Словно желая компенсировать себя за долгие месяцы вынужденного простоя, она работала с утроенной энергией — писала «Живую душу», переводила с французского и английского, редактировала свои сочинения, держала корректуры, готовила Богдана, основательно забывшего русский язык, к поступлению в гимназию. Оставшись с матерью и Богданом в пустой квартире (Пфели уехали на лето в деревню), она старалась не терять ни часа. Столь упорядоченный образ жизни ей самой казался неправдоподобным. Письмо к Этцелю о петербургском житье-бытье выдержано в пасторальных тонах:
«Я много работаю. Я начала произведение, которое у меня на сердце. Это моя утренняя работа, когда только одна я бодрствую. Потом начинаются уроки с моим сыном: диктант, история, чтение. Я справляюсь с этим как могу. Уроки кончаются, я берусь за переписывание. Я переписываю очень интересную вещь, и это мне не скучно. Потом уроки музыки с сыном. Затем я берусь за перевод, который должна сделать, который меня тоже интересует и нисколько мне не докучает. Это переписывание и этот перевод — прекрасное занятие, когда ты чувствуешь себя немного усталой. Это не требует размышлений. Иногда я сажусь за фортепиано и провожу за ним все свободное время, какое у меня остается».

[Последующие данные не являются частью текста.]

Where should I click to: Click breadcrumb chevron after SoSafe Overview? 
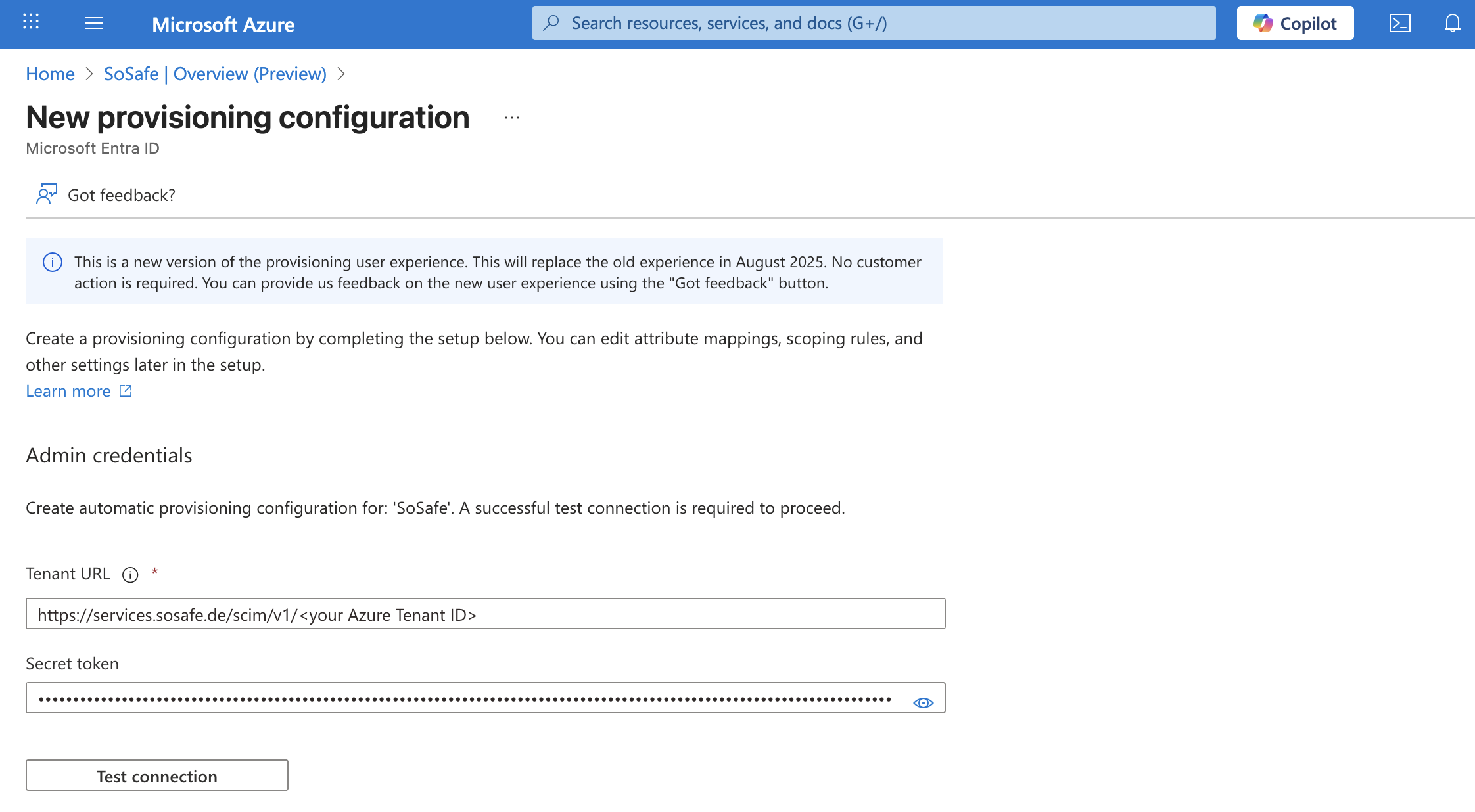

Такой хотел ее видеть Этцель, и она не разрушала созданный им образ. На самом деле никакой идиллии не было, и этого не удалось утаить: «У меня большие неприятности и огорчения. Было бы долго посвящать вас во все подробности, и рассказ был бы не очень приятен, и я не люблю жаловаться».
Этцель потребовал объяснений. Какие тревоги омрачают существование его дорогой Мари? Он испытывает к ней отцовские чувства и хочет знать все, чтобы помочь хотя бы советом. Она должна быть с ним откровенной и ничего не утаивать…
Спустя несколько месяцев (в сентябре 1867 года) Этцель сопроводил очередное послание многозначительной сентенцией: «Нужно трезво смотреть на вещи, ибо если Вы будете считать кого-то совершенством и в один прекрасный день убедитесь, что это не так, то от этого будет тяжелее. Я говорю это в пользу того, кого Вы называете Магометом
. Любите его меньше, чтобы любить всегда».Легко догадаться, кого она называла Магометом. Это был Писарев. За два с половиной года он создал в крепости почти весь свод своих сочинений, сделавших его властителем дум передовой молодежи. Чутко улавливая запросы жизни, он будоражил умы и сердца тысяч и тысяч читателей, но, находясь в изоляции, знал о своем успехе только понаслышке. И когда Павленков решил выпустить Полное собрание сочинений Писарева, его удивлению не было границ: «Где это видано, чтобы издавалось Полное собрание сочинений живого, а не мертвого русского критика и публициста, которому всего 26 лет и которого г. Антонович считает неумным, Катков — вредным, Николай Соловьев — антихристом и пр.».
Флорентий Федорович Павленков — одна из самых светлых личностей в демократическом движении шестидесятых годов. Его столкновения с цензурой, привлечение к судебной ответственности — после того, как была «заарестована» за «явное нарушение общественной благопристойности» вторая часть сочинений Писарева, — его знаменитая речь на суде, прозвучавшая как обвинение самовластию, арест и последующая деятельность в ссылке — героические страницы из истории борьбы за свободу слова в царской России.
После каракозовского выстрела были отменены все льготы политическим заключенным. Режим в Петропавловской крепости резко ухудшился. Писареву запретили работать. Почти восьмимесячное бездействие в четырех стенах каземата подорвало его душевные силы. Он вышел из тюрьмы надломленным человеком. Вот его собственное признание в письме к Тургеневу от 18 мая 1867 года: «А я все это время, уже около полугода, чувствую себя неспособным работать так, как работалось прежде, в запертой клетке. Вся моя нервная система потрясена переходом к свободе, и я до сих пор не могу оправиться от этого потрясения».
Писарева точно подменили. Его новые статьи не идут ни в какое сравнение с написанными в крепости. Куда девался боевой темперамент, публицистический пафос, наступательный дух?
Сказывалась, конечно, тягостная атмосфера тех месяцев, когда «полицейское бешенство достигло чудовищных размеров» (Герцен), когда цензурные репрессии, обыски и аресты загоняли в подполье вольную мысль.
Ко всему прочему, популярный критик остается без своего постоянного журнала, и это его еще больше травмирует.
После запрещения «Русского слова» Благосветлов приступил к изданию двухтомного сборника «Луч», а затем (с октября 1866 года) — журнала «Дело», который при тех же ведущих сотрудниках должен был заменить «Русское слово» и отличаться от него лишь названием. Но в мае 1867 года Писарев порвал с Благосветловым.